> Task to complete: Identify the lines in the data below that contain "computer" and give only how many there are.
── Data to use ──
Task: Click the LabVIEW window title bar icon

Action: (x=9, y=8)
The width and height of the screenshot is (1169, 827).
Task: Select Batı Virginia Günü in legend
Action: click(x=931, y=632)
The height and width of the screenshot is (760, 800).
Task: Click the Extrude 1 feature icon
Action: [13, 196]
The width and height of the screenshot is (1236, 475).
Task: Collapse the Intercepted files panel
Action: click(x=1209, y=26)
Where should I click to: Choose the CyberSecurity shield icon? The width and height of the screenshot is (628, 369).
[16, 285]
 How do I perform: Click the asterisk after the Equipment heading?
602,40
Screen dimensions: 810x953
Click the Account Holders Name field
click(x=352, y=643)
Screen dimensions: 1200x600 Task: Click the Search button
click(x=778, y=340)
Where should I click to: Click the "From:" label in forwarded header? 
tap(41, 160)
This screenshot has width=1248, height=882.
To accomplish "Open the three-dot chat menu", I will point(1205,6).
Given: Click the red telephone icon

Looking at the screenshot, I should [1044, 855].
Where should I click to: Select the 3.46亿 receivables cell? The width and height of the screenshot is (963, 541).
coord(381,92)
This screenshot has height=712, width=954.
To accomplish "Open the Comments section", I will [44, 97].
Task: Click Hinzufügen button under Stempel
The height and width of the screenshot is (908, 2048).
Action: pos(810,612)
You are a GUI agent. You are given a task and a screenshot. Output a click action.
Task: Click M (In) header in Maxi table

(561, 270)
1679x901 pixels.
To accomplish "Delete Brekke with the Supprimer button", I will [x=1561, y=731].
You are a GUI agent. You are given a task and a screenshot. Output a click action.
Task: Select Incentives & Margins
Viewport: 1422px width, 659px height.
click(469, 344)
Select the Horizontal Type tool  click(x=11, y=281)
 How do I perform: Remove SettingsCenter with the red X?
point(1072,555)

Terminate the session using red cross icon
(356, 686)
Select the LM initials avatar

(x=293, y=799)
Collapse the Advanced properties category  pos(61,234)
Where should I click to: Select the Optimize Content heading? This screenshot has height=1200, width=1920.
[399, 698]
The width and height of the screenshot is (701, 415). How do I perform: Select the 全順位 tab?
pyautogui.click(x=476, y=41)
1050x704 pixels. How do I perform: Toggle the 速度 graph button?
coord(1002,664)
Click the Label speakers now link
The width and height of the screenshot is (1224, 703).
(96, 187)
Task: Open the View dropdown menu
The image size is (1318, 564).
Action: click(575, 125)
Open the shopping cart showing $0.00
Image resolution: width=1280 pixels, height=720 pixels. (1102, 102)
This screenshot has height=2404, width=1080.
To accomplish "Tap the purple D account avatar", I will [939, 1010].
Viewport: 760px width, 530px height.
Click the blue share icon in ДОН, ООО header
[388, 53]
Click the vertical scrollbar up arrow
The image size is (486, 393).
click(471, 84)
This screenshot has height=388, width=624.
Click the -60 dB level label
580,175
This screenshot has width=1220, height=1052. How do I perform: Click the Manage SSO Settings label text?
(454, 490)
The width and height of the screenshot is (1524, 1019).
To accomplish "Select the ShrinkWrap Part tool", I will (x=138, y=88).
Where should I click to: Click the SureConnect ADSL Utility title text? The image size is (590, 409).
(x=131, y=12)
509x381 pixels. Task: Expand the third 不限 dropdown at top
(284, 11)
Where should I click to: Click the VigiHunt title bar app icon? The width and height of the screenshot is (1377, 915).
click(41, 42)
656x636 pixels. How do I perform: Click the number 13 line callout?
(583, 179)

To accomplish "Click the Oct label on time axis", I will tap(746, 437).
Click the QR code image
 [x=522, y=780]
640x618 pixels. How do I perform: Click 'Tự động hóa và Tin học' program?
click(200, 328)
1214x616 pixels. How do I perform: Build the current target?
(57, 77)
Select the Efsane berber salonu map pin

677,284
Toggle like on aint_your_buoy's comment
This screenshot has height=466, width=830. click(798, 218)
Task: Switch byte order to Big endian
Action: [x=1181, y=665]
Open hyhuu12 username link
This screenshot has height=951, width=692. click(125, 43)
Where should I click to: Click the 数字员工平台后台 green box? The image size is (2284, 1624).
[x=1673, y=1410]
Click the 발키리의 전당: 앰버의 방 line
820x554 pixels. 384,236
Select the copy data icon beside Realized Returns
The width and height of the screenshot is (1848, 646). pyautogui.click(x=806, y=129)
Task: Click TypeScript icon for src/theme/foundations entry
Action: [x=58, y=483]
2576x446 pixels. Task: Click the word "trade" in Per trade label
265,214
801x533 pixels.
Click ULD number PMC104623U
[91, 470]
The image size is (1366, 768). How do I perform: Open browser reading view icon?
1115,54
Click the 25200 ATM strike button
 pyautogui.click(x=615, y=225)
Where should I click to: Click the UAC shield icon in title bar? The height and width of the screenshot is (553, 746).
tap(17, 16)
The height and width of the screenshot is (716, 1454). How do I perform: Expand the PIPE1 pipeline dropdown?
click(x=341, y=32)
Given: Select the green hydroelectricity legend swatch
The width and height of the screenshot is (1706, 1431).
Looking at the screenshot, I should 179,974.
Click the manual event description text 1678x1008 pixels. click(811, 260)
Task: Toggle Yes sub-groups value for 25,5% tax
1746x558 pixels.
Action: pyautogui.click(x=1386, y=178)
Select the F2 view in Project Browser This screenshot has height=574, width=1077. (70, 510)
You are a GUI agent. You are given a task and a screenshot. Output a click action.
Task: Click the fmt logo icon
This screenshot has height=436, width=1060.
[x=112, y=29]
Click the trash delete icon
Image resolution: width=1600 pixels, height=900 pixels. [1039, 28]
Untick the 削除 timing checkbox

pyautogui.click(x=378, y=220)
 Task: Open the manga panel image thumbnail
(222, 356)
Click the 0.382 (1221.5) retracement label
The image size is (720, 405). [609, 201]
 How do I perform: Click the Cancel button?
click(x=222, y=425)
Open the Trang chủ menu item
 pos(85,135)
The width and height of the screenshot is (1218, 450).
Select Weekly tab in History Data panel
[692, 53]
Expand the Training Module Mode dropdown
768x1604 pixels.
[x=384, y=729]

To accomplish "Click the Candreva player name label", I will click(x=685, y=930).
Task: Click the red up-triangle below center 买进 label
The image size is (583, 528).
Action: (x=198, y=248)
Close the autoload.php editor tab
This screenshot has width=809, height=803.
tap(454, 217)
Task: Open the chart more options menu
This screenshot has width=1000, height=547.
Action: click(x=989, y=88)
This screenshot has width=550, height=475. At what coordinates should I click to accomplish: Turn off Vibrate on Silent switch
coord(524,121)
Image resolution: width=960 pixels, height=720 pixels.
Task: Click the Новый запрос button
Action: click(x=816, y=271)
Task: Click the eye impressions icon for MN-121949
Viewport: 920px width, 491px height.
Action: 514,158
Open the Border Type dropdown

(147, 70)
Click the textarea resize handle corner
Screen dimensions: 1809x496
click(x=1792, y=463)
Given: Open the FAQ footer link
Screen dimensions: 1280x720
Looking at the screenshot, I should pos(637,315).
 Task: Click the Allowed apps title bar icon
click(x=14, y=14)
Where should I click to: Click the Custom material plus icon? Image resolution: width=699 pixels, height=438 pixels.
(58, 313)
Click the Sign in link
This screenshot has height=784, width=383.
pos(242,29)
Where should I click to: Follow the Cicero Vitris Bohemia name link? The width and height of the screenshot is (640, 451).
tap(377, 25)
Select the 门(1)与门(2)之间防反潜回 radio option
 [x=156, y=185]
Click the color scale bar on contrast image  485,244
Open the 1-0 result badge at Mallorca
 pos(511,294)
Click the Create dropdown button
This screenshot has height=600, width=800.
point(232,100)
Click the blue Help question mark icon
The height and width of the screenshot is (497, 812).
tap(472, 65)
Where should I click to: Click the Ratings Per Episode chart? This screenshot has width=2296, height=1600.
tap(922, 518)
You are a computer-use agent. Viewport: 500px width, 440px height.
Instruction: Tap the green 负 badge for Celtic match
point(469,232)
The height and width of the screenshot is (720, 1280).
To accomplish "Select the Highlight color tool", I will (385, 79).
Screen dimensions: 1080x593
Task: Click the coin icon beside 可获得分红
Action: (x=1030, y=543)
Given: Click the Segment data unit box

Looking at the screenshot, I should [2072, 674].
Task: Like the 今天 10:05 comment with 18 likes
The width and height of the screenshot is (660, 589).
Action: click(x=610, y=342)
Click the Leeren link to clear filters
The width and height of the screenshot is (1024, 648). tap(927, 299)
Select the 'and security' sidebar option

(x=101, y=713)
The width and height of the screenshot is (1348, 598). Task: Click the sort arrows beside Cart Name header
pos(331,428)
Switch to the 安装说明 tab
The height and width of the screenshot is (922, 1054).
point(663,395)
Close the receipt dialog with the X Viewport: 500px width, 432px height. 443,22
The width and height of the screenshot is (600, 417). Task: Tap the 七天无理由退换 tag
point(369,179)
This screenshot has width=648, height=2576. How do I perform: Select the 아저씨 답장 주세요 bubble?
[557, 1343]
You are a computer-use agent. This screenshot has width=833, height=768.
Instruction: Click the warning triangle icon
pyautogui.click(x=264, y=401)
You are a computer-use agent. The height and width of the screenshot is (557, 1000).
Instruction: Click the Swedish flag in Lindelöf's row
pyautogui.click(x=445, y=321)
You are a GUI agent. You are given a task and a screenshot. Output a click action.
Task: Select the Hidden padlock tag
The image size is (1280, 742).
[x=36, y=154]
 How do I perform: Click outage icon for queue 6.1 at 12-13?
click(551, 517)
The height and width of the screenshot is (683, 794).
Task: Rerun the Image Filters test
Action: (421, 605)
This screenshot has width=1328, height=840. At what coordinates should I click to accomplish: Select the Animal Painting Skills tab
───
> Answer for the task: 3